Given data ▸
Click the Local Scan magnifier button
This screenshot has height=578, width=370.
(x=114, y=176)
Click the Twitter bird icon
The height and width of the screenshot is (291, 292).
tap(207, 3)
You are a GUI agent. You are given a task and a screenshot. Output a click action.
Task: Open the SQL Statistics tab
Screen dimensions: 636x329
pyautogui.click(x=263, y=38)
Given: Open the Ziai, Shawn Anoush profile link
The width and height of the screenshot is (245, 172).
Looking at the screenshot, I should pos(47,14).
* * *
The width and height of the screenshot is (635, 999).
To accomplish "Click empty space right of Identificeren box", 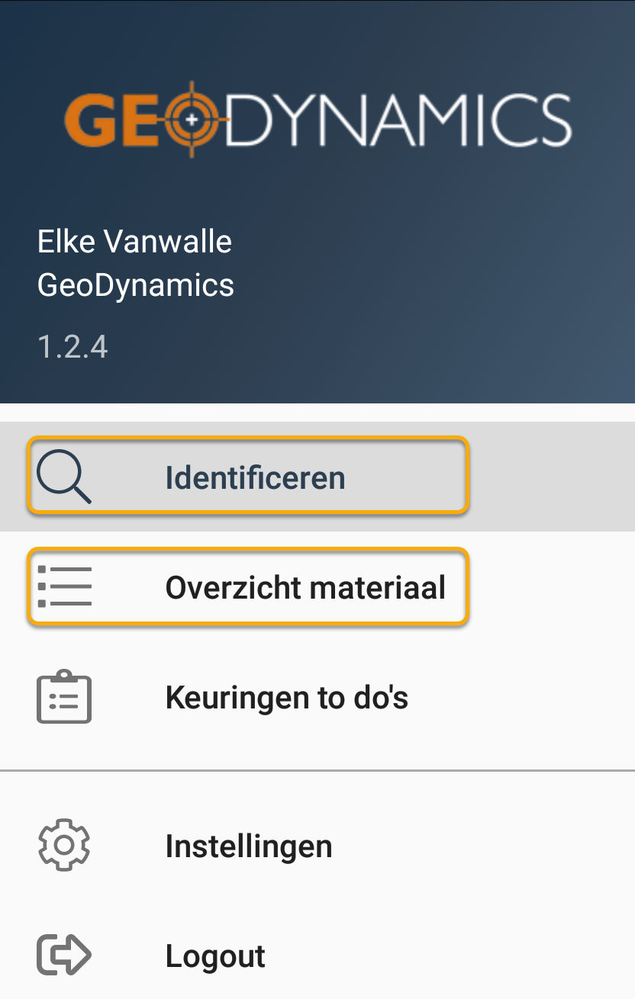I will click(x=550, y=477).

Work order ▸ If a line in the data above holds the string "Open", copy it.

Output for this exercise ▸
Task: Open the SQL Statistics tab
Given: Open the Ziai, Shawn Anoush profile link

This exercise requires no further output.